In general, without rounding and with just conventional logic I find straight logic better than all.equal

If x == y then x-y == 0. Perhaps x-y is not exactly 0 so for such cases I use

abs(x-y) <= tol

You have to set tolerance anyway for all.equal and this is more compact and straightforward than all.equal.


You could create this as a separate operator or overwrite the original >= function (probably not a good idea) if you want to use this approach frequently:

# using a tolerance
epsilon <- 1e-10 # set this as a global setting
`%>=%` <- function(x, y) (x + epsilon > y)

# as a new operator with the original approach
`%>=%` <- function(x, y) (all.equal(x, y)==TRUE | (x > y))

# overwriting R's version (not advised)
`>=` <- function(x, y) (isTRUE(all.equal(x, y)) | (x > y))

> (a-b) >= 0.5
[1] TRUE
> c(1,3,5) >= 2:4
[1] FALSE FALSE  TRUE

For completeness' sake, I'll point out that, in certain situations, you could simply round to a few decimal places (and this is kind of a lame solution by comparison to the better solution previously posted.)

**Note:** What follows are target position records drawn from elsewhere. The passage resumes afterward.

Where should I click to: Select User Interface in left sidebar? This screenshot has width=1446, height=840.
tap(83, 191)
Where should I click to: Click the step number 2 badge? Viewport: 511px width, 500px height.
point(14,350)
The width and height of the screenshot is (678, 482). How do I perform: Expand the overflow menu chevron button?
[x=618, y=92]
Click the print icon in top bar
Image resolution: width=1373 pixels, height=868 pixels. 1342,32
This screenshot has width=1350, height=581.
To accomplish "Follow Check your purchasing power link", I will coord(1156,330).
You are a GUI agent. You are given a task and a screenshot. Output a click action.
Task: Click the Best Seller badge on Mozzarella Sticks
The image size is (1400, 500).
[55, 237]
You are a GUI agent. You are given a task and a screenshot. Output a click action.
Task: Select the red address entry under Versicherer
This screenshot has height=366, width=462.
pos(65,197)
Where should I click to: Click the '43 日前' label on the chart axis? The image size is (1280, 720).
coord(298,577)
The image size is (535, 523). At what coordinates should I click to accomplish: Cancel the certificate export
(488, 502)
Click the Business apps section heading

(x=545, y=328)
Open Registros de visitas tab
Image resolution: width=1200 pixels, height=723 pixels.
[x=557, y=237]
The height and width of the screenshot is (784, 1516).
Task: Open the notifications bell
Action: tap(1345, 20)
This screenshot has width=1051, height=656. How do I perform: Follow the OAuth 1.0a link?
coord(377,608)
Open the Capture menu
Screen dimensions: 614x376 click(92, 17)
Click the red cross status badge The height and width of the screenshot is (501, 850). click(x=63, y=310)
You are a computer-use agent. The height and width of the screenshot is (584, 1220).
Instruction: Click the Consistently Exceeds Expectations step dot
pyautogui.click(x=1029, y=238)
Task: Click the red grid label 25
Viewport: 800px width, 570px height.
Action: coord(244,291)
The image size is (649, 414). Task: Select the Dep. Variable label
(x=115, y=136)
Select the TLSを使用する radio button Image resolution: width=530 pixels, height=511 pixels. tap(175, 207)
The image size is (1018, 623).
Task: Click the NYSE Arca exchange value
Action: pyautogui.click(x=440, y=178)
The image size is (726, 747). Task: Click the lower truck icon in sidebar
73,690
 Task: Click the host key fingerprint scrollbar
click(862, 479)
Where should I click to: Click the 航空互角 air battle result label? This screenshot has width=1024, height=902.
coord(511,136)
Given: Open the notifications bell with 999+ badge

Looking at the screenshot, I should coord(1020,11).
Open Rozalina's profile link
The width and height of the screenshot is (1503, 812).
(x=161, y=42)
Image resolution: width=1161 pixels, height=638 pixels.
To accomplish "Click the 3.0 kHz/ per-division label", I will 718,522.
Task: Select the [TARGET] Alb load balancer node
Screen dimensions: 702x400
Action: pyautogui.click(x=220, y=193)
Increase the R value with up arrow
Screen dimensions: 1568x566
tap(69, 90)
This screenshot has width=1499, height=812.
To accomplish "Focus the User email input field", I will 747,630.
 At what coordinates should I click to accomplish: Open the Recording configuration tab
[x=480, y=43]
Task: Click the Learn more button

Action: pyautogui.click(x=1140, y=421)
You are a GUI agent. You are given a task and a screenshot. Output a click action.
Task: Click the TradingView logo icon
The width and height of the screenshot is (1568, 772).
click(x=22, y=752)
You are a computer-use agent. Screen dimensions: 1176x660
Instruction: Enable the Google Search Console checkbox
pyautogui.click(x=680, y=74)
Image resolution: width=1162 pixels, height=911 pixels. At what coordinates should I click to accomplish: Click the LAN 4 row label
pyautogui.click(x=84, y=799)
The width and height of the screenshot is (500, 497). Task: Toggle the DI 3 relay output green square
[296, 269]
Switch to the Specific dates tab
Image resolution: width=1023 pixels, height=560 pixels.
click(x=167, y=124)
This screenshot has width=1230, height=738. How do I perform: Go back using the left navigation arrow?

round(0.58 - 0.08, 2) == 0.5

One more comment. The all.equal is a generic. For numeric values, it uses all.equal.numeric. An inspection of this function shows that it used .Machine$double.eps^0.5, where .Machine$double.eps is defined as

double.eps: the smallest positive floating-point number ‘x’ such that
          ‘1 + x != 1’.  It equals ‘double.base ^ ulp.digits’ if either
          ‘double.base’ is 2 or ‘double.rounding’ is 0; otherwise, it
          is ‘(double.base ^ double.ulp.digits) / 2’.  Normally
          ‘2.220446e-16’.

(.Machine manual page).

In other words, that would be an acceptable choice for your tolerance:

myeq <- function(a, b, tol=.Machine$double.eps^0.5)
      abs(a - b) <= tol

Choose some tolerance level:

epsilon <- 1e-10

Then use

(a-b+epsilon) >= 0.5